(WHAT THE TASK REQUIRES):
Write out the records again exactly and exclude the pictures.

(GIVEN RECORDS):
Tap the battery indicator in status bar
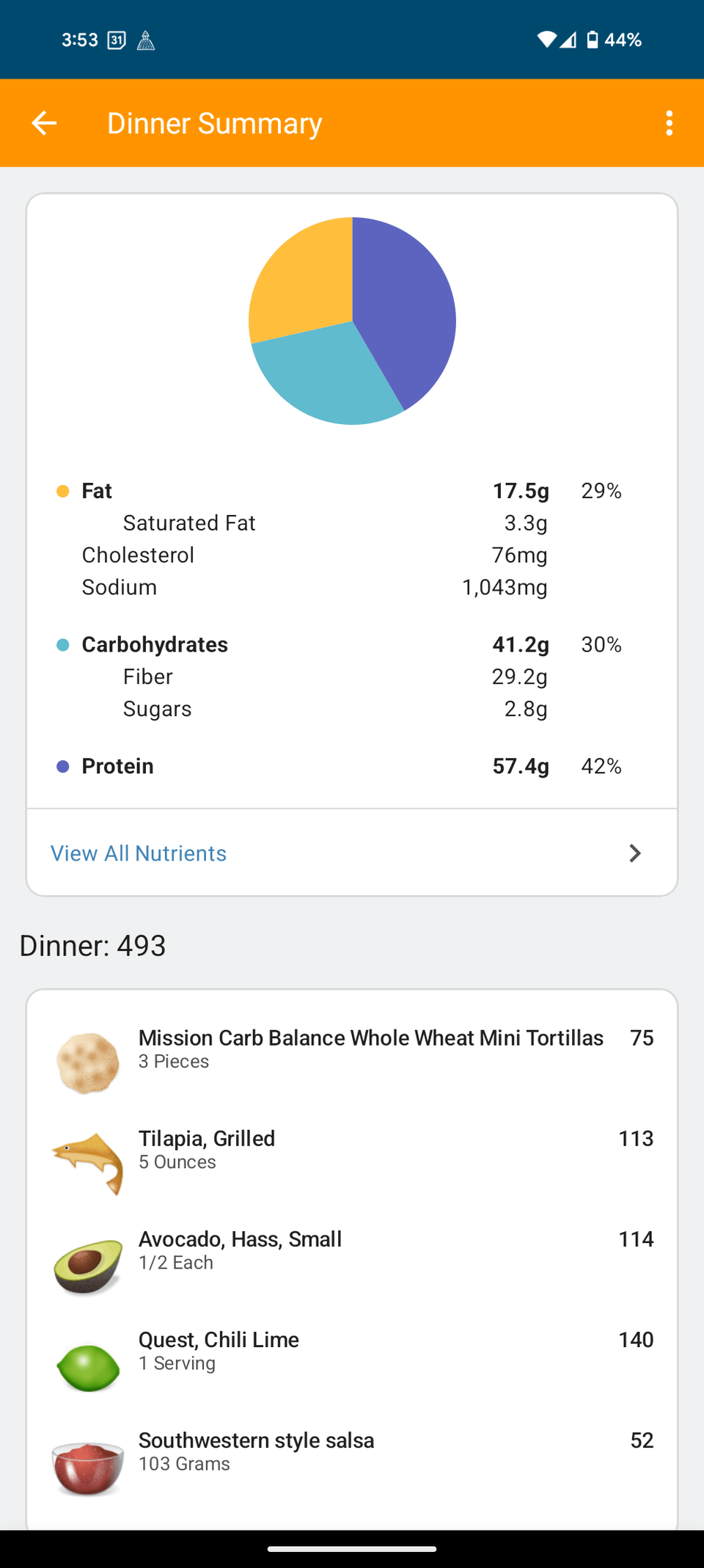 pyautogui.click(x=593, y=40)
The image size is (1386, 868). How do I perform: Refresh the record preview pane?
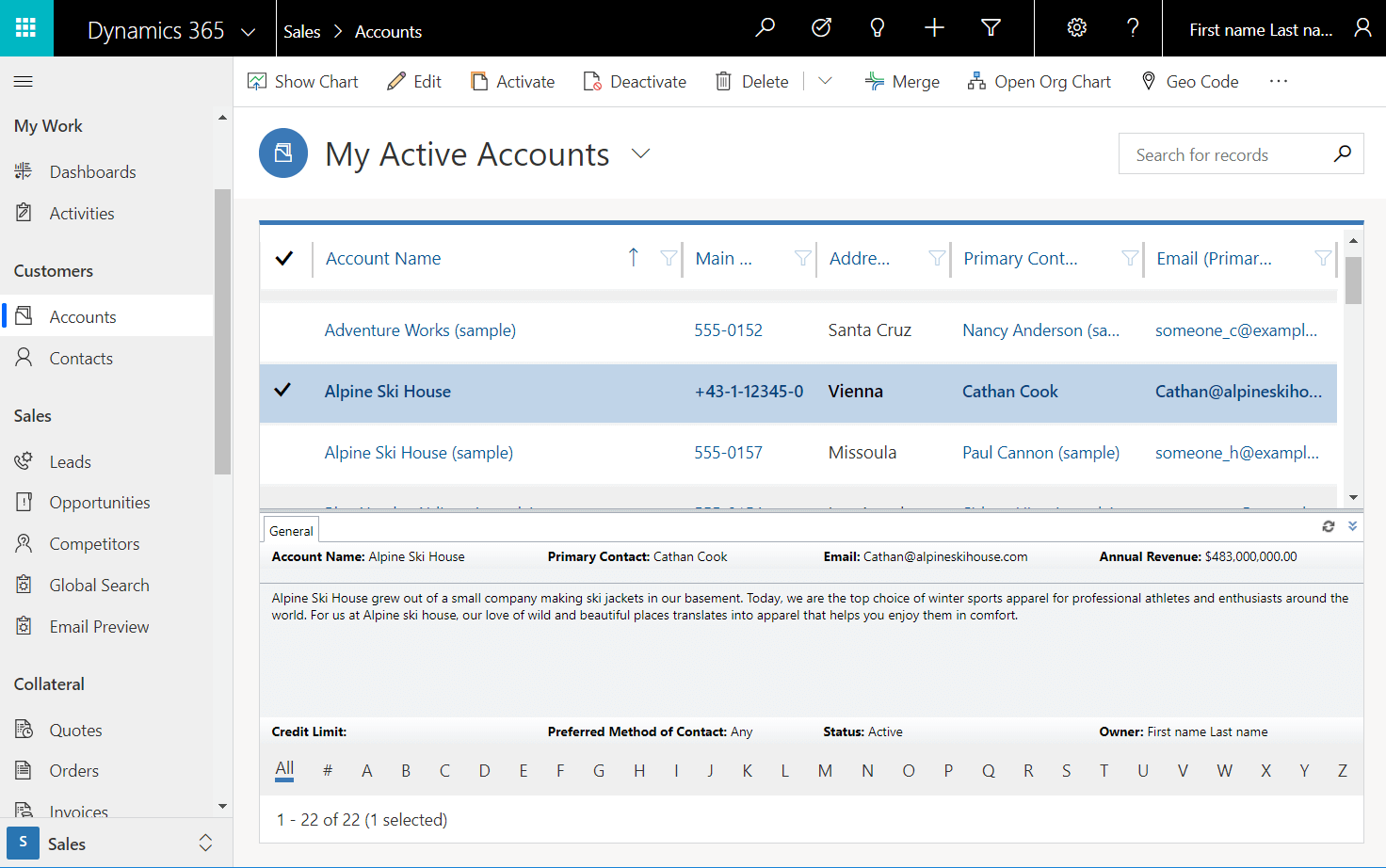coord(1329,526)
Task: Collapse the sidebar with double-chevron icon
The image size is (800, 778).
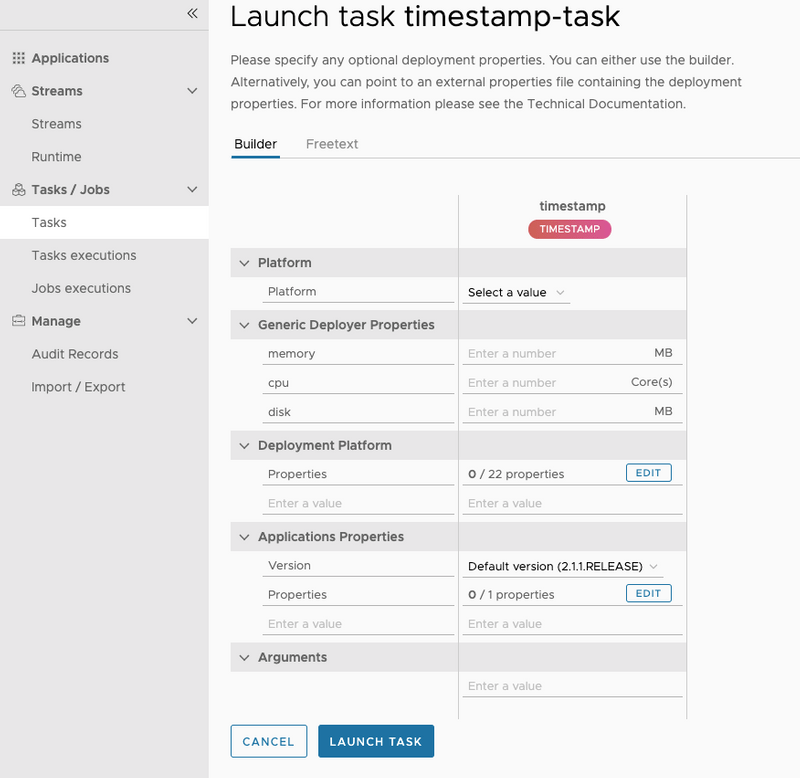Action: [192, 13]
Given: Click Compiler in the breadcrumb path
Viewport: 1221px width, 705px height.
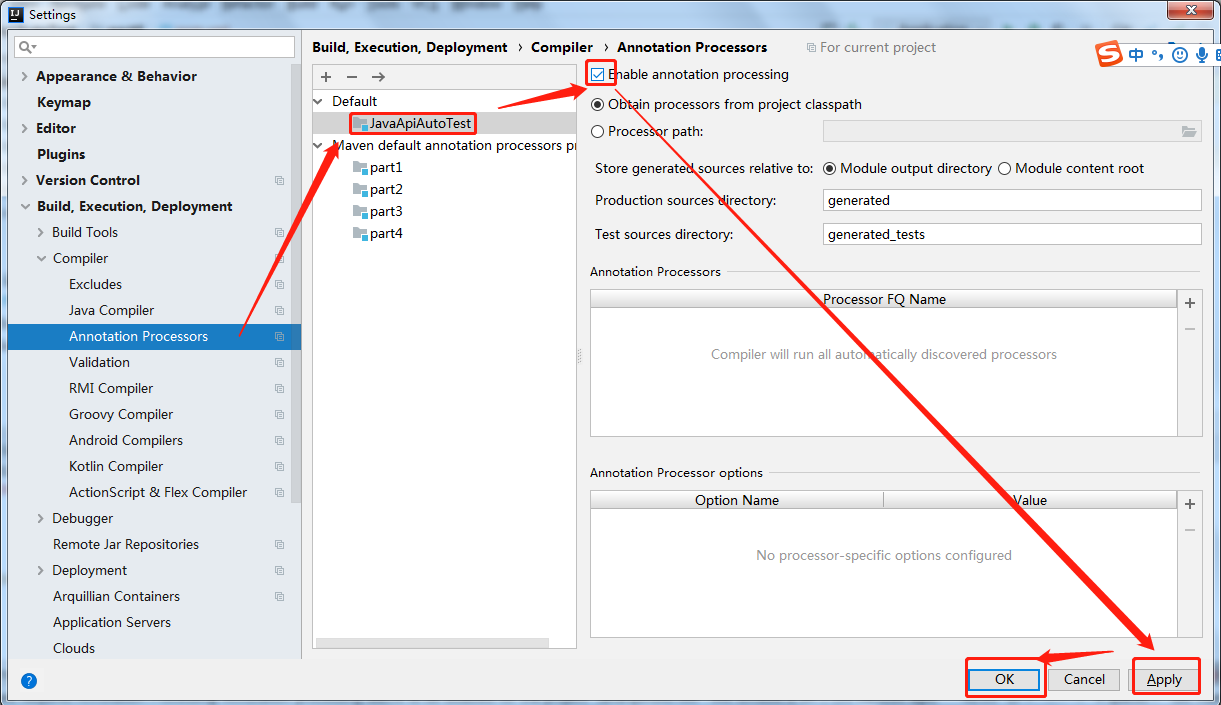Looking at the screenshot, I should (x=562, y=47).
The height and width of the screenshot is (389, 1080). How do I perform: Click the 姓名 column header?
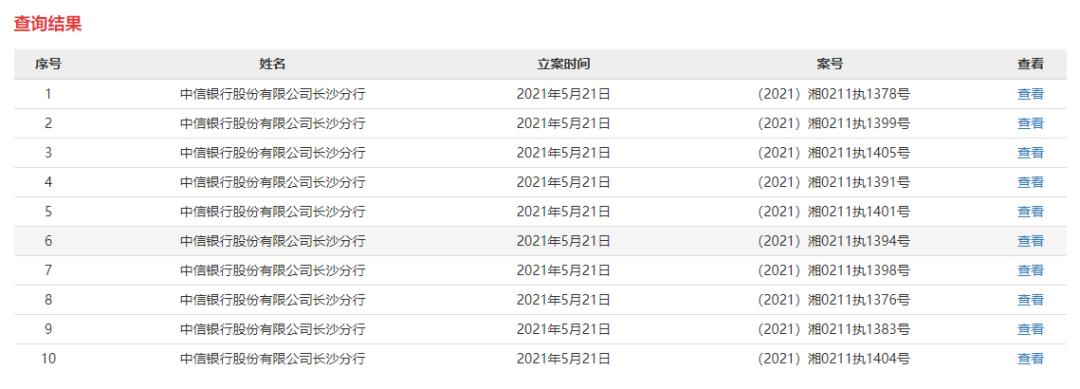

(ANSWER BOX):
Tap the battery indicator in status bar
 pyautogui.click(x=593, y=40)
The image size is (1386, 868). How do I perform: Refresh the record preview pane?
coord(1329,526)
Task: Collapse the sidebar with double-chevron icon
The image size is (800, 778).
Action: [192, 13]
Given: Click Compiler in the breadcrumb path
Viewport: 1221px width, 705px height.
Looking at the screenshot, I should (x=562, y=47).
The height and width of the screenshot is (389, 1080). How do I perform: Click the 姓名 column header?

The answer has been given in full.